Throughout the entries below, report every line where "Browse" is found.
Data for review Start Marker
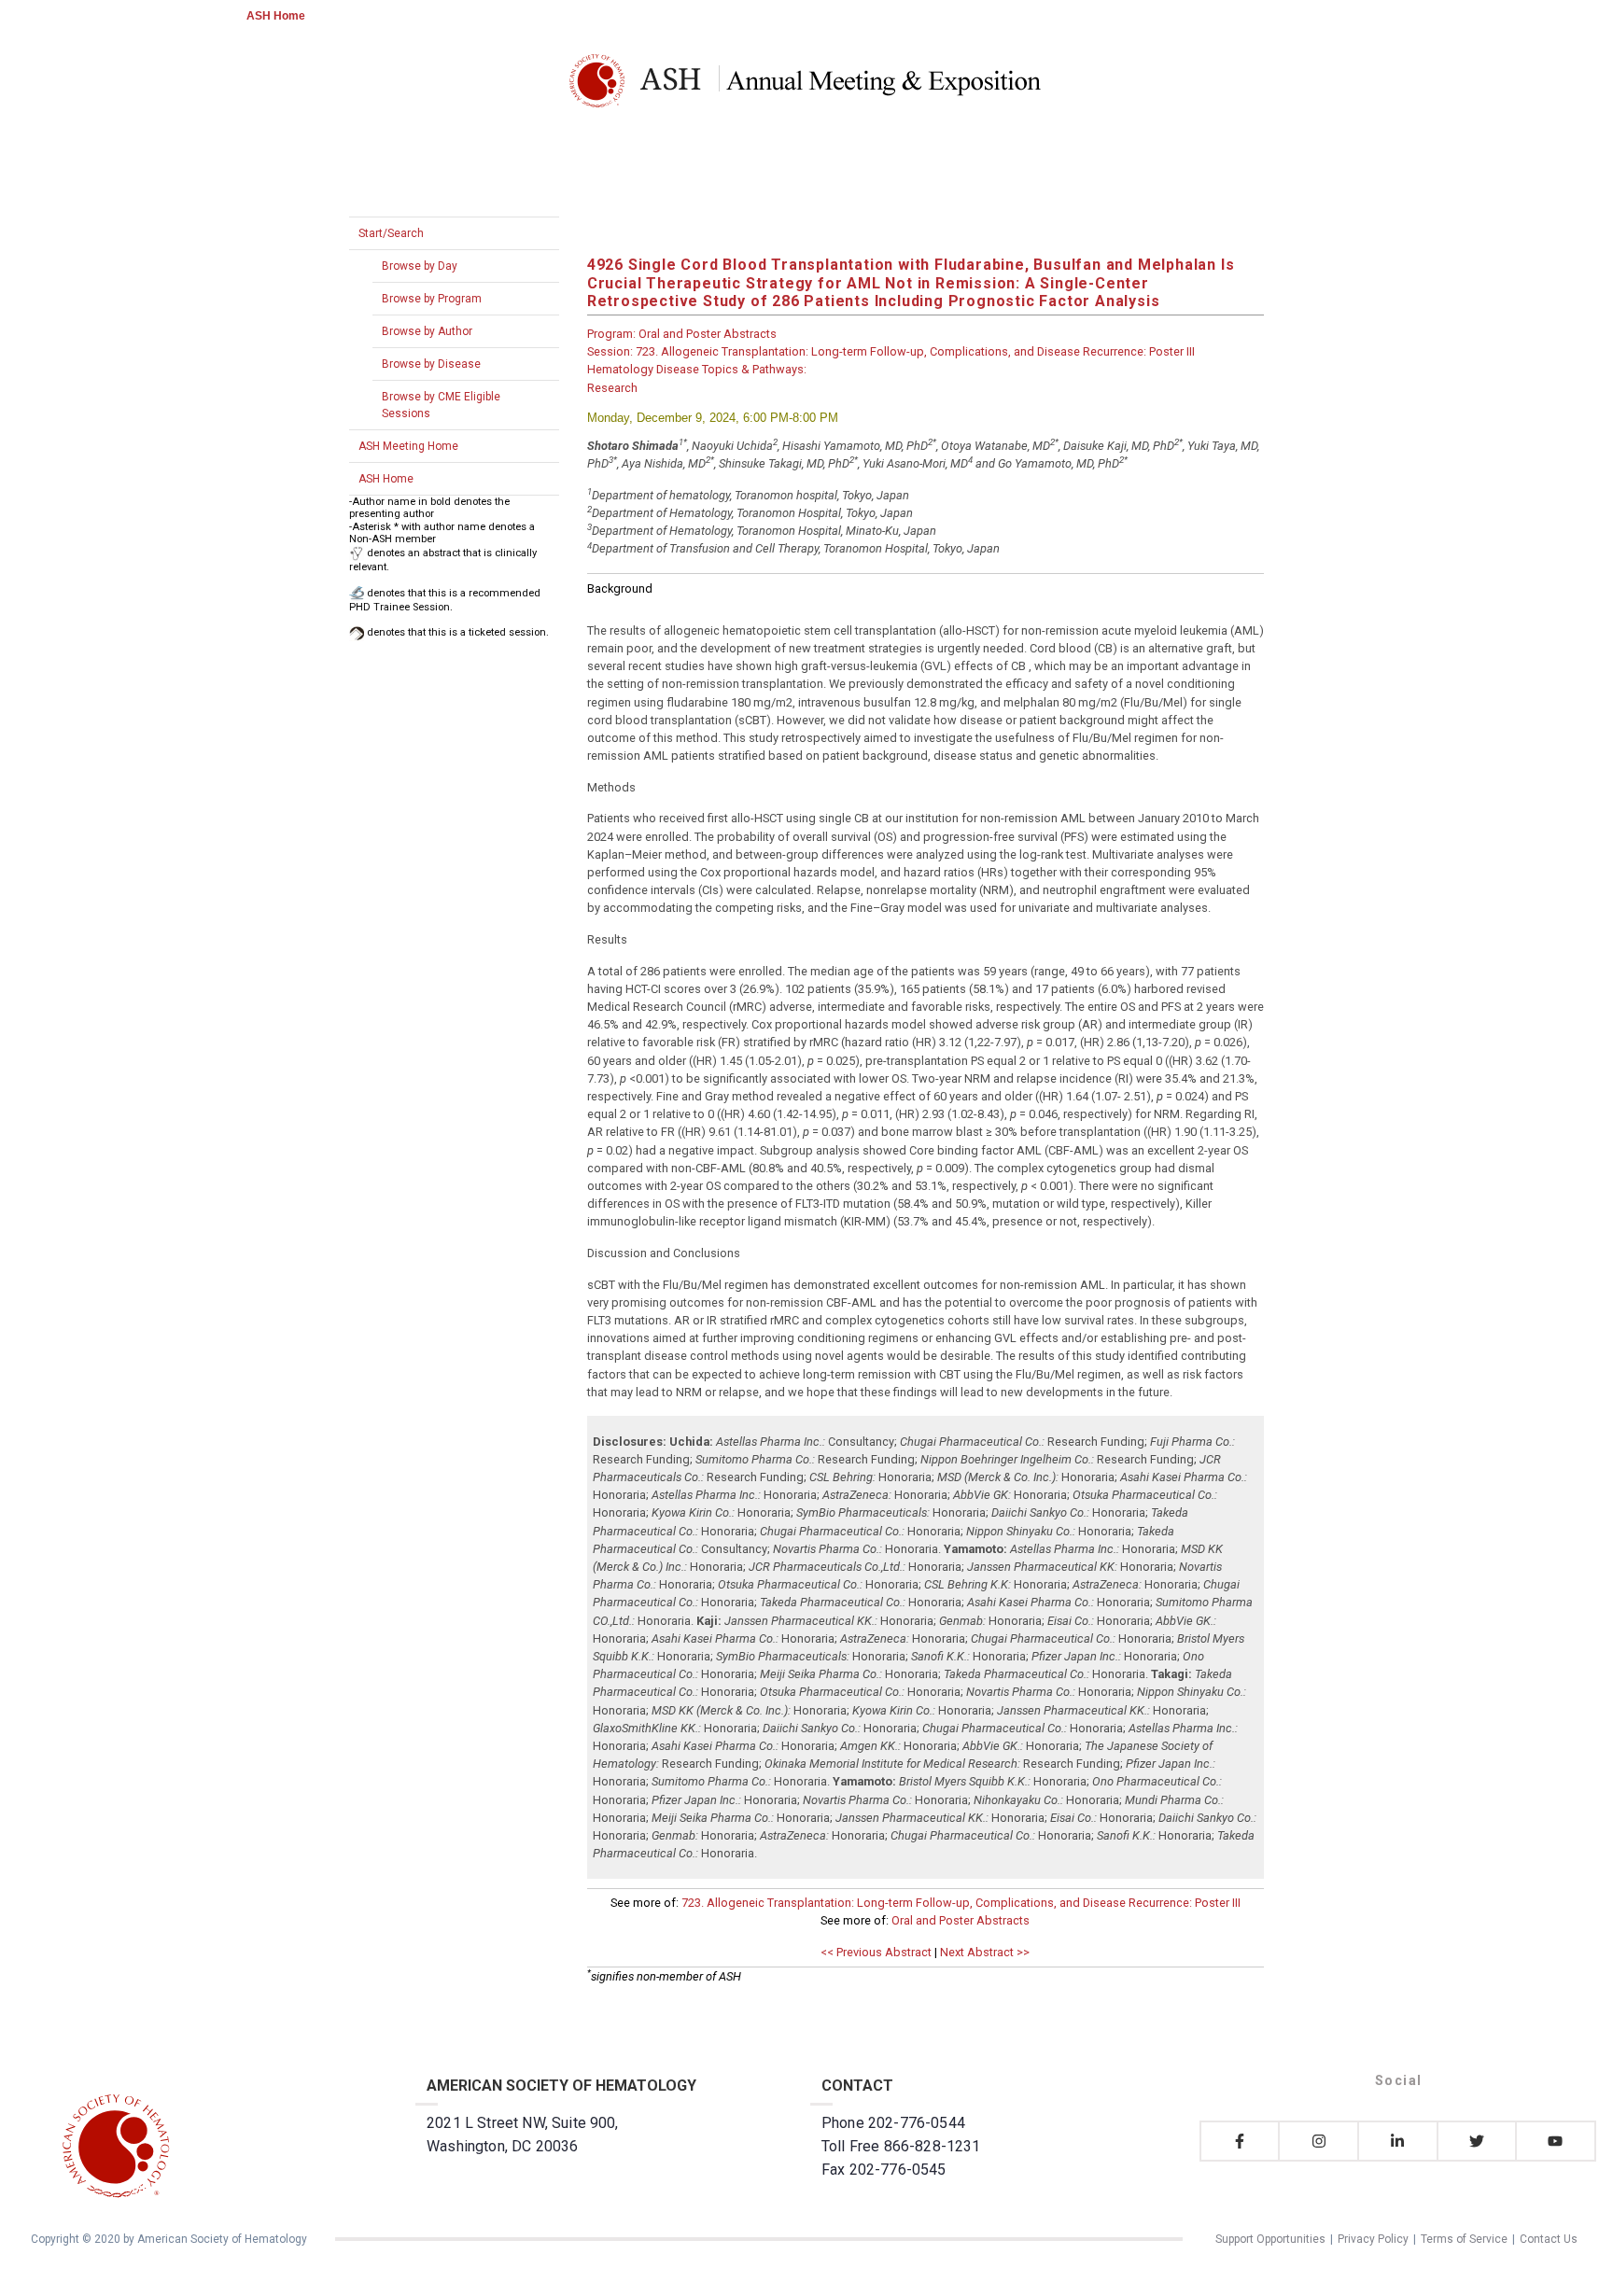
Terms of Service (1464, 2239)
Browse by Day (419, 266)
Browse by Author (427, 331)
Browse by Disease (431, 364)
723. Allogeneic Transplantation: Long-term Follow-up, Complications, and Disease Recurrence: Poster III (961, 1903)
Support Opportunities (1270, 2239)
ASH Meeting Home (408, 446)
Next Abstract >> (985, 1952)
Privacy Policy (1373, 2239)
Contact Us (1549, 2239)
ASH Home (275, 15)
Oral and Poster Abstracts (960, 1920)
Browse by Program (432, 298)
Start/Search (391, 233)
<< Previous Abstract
Data for review End Marker
Data for review Start Marker
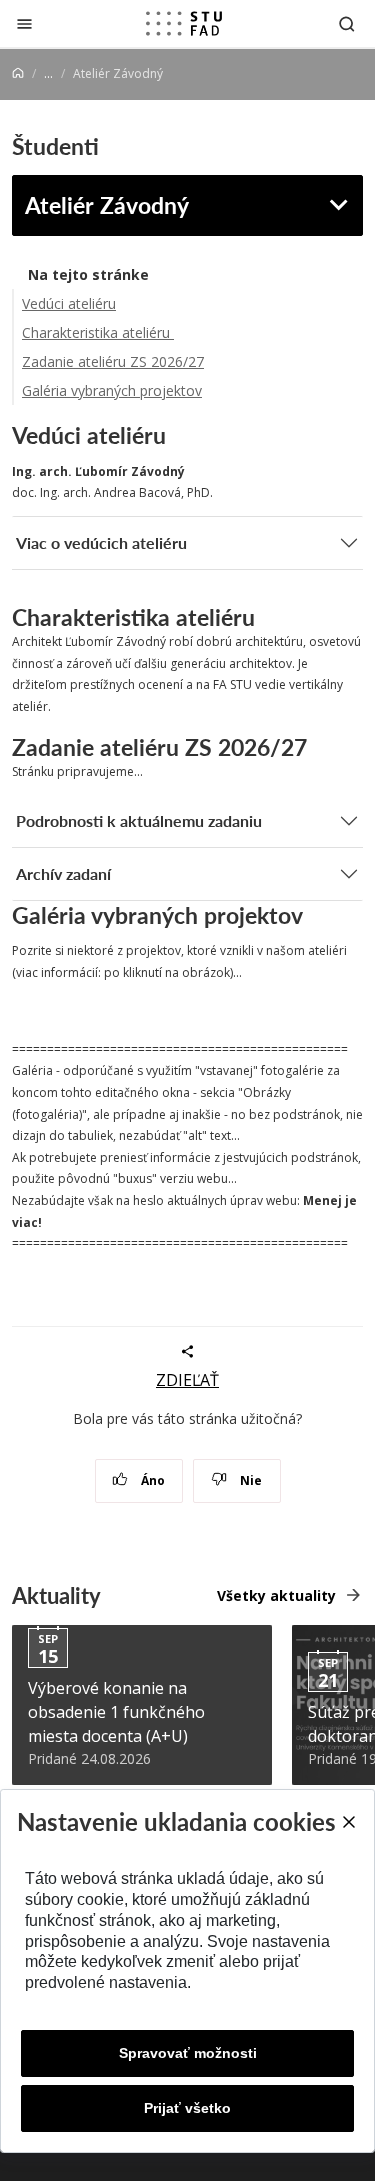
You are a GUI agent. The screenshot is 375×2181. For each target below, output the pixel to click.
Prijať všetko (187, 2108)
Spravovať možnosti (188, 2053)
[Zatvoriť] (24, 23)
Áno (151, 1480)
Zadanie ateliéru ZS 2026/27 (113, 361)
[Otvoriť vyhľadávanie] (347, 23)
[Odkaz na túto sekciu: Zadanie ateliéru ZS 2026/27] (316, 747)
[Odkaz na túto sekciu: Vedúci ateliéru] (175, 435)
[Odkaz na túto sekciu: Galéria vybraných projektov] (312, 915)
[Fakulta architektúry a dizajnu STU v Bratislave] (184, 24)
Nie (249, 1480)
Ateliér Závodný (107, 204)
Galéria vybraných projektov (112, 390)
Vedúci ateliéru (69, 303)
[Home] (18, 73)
Data for review End Marker
> [Written response]
Browse by Day (419, 266)
Browse by Author (427, 331)
Browse by Disease (431, 364)
Browse by Program (432, 298)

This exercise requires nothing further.